### Requirement
From the listing below, reproduce exactly the lines starting with the one with "The image size" and going on through the one with "Given: Click the link icon in Best links", both ends kept. No picture is copied.

### The data
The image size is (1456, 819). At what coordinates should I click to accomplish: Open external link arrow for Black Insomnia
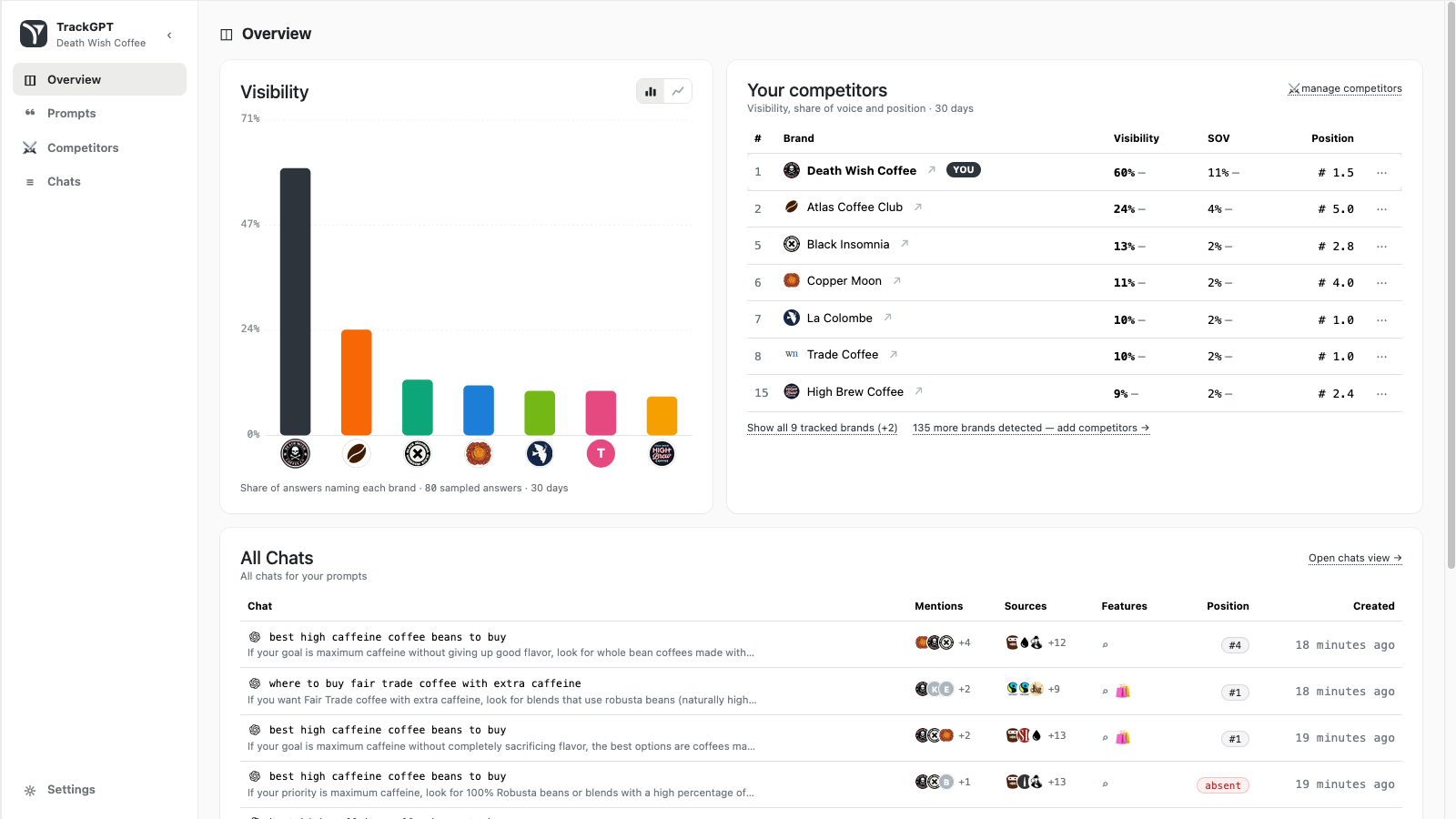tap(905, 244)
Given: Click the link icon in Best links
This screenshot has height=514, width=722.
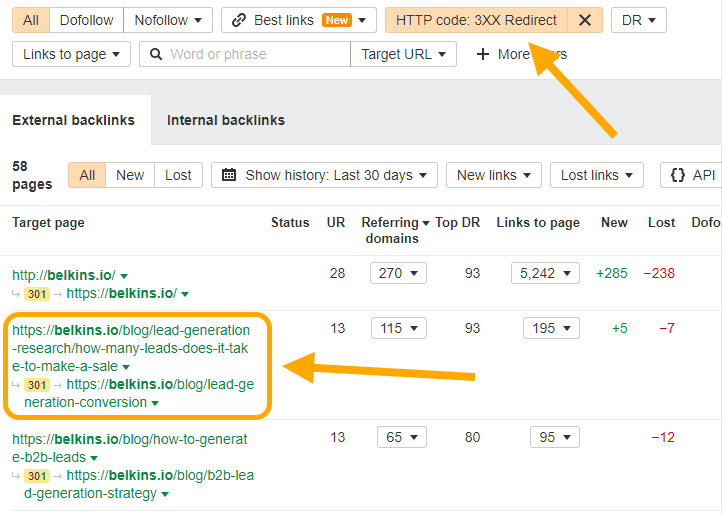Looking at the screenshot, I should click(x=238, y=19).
* * *
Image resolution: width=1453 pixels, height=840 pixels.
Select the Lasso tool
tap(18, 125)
...
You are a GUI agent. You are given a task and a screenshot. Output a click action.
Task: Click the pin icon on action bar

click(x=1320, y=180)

### Response to the exercise
The image size is (1456, 819). At what coordinates should I click to accomplish: Open external link arrow for Black Insomnia
tap(905, 244)
Given: Click the link icon in Best links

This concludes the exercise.